The ICC issued a warrant. Philippine authorities arrested him within hours.

That speed is worth sitting with. The 80-page operations plan, the airport interception, the code name — all of it executed cleanly and quickly. Which means the capacity was always there. The question is why it existed for a warrant from The Hague and not for charges that could have been filed from Padre Faura.

The answer is not that we lacked laws. RA 9851 covers crimes against humanity under Philippine law. We had statutes. We had evidence. We had three years of a former president freely available for prosecution. What we didn’t have was anyone in a position of authority for whom accountability was more useful than protection.

That changed when the Marcos-Duterte alliance fell apart. By the time Sara Duterte was impeached and the political friendship was publicly over, the former president had become a problem his old ally needed off the board before the 2025 midterms. The ICC warrant arrived at exactly the right moment for exactly the wrong reasons. We surrendered Duterte to The Hague not because we finally believed in international justice but because Marcos needed him gone and this was the cleanest way to do it.

The Philippines has still not rejoined the Rome Statute. That detail keeps getting buried in the coverage. A government that hands over a former president to an international court while refusing to formally rejoin that court is not making a principled stand. It is making a transaction.

Transactions are not reforms. They don’t rebuild anything. The Ombudsman that didn’t move on Duterte between 2022 and 2025 is still the Ombudsman. The prosecutors who found no grounds to charge him are still prosecutors. The Senate that produced volumes of testimony nobody converted into a case is still the Senate. None of the institutions that failed have been retooled. We outsourced the problem to the ICC and called it accountability.

Here is why that matters beyond the Duterte case specifically: Ronald dela Rosa and Bong Go are named in the ICC filings as co-perpetrators. Both are sitting senators. Neither faces any domestic legal jeopardy. Sara Duterte — who polls show as a frontrunner for 2028 — has her own pending impeachment case in the Senate, to be tried by colleagues who include some of the same people the ICC named in her father’s case. The institutional failure that let Duterte operate untouched for three years after leaving office is not a closed chapter. It is the operating condition of Philippine politics heading into the next election cycle.
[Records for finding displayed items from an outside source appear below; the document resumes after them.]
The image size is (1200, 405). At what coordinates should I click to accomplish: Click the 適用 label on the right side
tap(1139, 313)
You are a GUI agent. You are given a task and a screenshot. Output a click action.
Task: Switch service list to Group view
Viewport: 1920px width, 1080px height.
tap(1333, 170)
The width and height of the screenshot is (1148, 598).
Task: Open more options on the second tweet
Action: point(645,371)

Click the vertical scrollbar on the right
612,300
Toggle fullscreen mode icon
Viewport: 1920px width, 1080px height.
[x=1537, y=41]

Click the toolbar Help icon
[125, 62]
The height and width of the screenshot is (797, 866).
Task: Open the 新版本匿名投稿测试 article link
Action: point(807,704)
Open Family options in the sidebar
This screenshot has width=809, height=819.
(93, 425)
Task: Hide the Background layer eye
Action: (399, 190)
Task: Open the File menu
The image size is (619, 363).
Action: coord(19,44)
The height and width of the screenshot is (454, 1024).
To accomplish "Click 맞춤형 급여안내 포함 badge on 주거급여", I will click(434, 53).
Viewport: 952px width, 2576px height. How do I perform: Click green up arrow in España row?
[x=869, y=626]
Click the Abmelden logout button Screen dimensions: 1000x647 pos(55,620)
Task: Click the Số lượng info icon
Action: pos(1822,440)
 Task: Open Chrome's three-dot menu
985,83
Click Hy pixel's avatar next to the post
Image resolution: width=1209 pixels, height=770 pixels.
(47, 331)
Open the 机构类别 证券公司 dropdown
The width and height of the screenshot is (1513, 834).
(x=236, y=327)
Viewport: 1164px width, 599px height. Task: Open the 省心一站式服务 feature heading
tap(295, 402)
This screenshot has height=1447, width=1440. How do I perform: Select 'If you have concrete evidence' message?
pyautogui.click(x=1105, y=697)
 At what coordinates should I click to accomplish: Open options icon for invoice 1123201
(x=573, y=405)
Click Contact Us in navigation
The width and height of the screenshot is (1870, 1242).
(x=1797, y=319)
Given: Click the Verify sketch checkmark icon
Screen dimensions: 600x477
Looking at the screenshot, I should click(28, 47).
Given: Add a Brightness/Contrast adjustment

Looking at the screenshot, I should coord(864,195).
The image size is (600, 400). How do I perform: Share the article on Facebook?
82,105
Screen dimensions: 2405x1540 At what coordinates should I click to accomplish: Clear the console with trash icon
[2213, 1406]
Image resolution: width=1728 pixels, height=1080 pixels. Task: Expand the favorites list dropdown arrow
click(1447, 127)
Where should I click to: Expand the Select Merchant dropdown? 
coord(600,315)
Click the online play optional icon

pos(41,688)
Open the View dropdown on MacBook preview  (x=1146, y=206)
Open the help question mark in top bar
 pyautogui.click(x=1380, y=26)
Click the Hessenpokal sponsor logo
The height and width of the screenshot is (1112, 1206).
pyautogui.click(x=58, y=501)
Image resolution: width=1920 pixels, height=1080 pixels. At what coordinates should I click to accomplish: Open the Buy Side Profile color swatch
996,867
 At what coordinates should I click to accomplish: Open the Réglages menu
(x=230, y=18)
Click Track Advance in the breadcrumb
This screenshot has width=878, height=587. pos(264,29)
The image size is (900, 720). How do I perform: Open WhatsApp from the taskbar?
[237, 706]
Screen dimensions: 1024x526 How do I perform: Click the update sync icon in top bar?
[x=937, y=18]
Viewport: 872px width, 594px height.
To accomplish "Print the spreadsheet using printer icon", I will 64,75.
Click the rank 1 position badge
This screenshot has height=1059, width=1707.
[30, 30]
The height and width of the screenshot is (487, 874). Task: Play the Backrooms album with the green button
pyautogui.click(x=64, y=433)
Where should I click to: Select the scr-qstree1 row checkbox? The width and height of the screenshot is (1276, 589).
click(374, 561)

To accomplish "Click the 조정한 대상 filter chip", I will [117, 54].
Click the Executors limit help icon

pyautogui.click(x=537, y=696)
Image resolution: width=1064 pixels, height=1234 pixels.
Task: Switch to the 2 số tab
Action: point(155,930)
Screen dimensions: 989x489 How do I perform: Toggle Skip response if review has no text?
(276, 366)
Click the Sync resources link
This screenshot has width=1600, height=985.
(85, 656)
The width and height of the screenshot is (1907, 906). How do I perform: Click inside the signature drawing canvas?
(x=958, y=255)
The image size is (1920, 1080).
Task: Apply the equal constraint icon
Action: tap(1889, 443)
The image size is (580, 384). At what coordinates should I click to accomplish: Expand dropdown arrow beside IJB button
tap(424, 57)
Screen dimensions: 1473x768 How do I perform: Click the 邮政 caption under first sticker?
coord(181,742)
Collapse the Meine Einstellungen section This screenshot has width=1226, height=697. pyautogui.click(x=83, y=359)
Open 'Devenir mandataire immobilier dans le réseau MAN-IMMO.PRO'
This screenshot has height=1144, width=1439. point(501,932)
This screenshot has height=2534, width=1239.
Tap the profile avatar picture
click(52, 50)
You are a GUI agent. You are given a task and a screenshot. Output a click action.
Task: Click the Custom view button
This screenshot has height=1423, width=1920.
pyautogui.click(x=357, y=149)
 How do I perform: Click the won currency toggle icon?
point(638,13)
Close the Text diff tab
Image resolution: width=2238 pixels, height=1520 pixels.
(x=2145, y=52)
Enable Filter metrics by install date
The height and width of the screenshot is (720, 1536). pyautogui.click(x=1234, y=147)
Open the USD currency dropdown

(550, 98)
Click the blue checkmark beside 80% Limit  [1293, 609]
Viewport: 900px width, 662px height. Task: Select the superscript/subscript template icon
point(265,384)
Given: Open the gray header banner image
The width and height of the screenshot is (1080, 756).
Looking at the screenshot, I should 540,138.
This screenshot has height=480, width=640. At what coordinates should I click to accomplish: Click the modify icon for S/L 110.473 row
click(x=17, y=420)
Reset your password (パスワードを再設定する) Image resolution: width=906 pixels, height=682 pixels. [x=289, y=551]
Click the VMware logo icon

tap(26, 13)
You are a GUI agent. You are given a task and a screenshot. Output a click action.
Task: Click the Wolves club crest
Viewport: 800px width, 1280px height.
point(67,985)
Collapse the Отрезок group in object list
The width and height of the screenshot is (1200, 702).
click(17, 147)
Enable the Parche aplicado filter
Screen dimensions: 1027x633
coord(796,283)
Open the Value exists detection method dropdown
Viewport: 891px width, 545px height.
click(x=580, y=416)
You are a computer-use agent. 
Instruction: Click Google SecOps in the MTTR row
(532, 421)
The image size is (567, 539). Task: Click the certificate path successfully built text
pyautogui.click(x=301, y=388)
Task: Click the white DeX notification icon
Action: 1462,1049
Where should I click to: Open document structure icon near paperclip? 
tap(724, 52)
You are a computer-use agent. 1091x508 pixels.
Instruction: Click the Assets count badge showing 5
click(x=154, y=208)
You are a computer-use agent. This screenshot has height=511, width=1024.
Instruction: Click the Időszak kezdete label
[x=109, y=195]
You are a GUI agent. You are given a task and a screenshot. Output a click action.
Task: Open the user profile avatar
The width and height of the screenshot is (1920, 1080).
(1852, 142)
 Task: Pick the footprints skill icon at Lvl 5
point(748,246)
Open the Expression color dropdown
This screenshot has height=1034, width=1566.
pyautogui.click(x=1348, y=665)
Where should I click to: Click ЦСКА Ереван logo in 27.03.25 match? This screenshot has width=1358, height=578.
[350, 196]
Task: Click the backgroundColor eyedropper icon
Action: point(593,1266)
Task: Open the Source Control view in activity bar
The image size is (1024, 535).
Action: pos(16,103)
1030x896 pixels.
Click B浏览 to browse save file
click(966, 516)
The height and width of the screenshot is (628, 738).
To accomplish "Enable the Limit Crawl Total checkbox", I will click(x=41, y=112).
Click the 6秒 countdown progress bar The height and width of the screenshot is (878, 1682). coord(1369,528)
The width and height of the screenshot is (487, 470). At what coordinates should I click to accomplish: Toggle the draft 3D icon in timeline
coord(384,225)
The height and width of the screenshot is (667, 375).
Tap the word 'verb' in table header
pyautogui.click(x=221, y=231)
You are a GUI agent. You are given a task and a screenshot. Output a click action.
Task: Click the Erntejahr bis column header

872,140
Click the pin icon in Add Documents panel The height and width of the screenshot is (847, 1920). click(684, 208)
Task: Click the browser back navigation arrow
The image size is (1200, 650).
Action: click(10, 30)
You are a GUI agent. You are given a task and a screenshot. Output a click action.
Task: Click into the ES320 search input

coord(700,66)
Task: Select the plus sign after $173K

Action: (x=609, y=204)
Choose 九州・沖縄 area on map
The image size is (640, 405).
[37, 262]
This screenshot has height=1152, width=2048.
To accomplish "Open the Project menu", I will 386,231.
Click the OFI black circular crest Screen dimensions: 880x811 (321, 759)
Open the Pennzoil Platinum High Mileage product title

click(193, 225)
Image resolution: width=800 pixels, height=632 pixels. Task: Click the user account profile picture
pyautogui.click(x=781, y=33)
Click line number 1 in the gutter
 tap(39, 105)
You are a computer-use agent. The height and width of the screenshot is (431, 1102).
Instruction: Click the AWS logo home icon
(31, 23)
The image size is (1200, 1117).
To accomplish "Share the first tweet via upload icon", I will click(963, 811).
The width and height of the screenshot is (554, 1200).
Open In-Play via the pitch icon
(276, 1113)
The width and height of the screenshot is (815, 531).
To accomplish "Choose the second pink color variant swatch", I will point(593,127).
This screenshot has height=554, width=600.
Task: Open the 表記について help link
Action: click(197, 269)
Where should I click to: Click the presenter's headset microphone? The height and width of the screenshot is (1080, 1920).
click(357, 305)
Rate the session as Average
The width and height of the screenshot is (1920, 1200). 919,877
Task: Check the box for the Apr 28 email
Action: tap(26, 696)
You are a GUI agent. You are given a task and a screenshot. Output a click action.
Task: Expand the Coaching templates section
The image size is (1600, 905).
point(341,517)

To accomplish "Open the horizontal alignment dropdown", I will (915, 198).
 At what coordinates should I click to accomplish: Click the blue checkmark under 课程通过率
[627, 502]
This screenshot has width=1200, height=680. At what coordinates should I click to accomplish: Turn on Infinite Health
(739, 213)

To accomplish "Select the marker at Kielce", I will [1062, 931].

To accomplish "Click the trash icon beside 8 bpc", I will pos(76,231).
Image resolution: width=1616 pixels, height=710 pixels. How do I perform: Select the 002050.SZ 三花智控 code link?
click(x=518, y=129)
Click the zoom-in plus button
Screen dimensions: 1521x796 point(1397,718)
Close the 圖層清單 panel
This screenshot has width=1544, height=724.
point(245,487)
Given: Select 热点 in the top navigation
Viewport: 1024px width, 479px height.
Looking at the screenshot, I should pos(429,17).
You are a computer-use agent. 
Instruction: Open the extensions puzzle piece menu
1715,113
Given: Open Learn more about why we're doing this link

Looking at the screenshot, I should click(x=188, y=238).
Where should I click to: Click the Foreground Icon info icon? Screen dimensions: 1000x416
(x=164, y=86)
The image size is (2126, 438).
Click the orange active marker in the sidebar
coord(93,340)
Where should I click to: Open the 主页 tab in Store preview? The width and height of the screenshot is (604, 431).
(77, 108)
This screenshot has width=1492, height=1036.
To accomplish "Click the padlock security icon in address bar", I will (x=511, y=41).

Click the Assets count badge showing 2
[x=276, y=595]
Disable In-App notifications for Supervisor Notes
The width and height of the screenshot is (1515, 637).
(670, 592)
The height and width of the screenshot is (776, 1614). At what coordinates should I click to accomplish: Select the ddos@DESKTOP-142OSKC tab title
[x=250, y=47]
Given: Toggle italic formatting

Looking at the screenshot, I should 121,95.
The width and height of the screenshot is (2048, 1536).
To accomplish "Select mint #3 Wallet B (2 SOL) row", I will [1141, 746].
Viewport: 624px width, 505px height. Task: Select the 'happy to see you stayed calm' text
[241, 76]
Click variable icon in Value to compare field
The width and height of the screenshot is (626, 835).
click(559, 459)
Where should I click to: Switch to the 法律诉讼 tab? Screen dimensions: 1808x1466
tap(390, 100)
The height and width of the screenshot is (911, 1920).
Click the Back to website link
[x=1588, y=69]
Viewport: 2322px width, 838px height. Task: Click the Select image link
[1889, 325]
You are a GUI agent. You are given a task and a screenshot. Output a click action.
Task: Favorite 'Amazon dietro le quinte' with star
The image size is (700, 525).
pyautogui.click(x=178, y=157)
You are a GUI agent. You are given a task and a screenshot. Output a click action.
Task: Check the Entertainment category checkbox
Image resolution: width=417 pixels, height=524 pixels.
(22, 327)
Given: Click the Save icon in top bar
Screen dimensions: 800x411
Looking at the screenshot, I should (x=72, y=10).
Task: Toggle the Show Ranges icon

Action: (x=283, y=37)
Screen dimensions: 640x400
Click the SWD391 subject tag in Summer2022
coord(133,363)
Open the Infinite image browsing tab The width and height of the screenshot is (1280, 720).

For anyone trying to assess what this country’s governance trajectory actually looks like over a ten-year horizon — not the press release version, the actual version — the relevant question is not whether Duterte gets convicted in The Hague. It is whether the next administration can be held to account by Philippine institutions rather than only by rival political families or international courts when it becomes convenient. We have a documented answer to that question from the last three years. It is not a good answer.

The families of the dead deserve whatever justice The Hague can produce. But the story being written internationally — that the Philippines demonstrated its commitment to the rule of law — needs to be read more carefully. We demonstrated that we will enforce accountability when the current administration finds it useful. That is a much smaller thing than it is being made to sound.


The author writes in a personal capacity.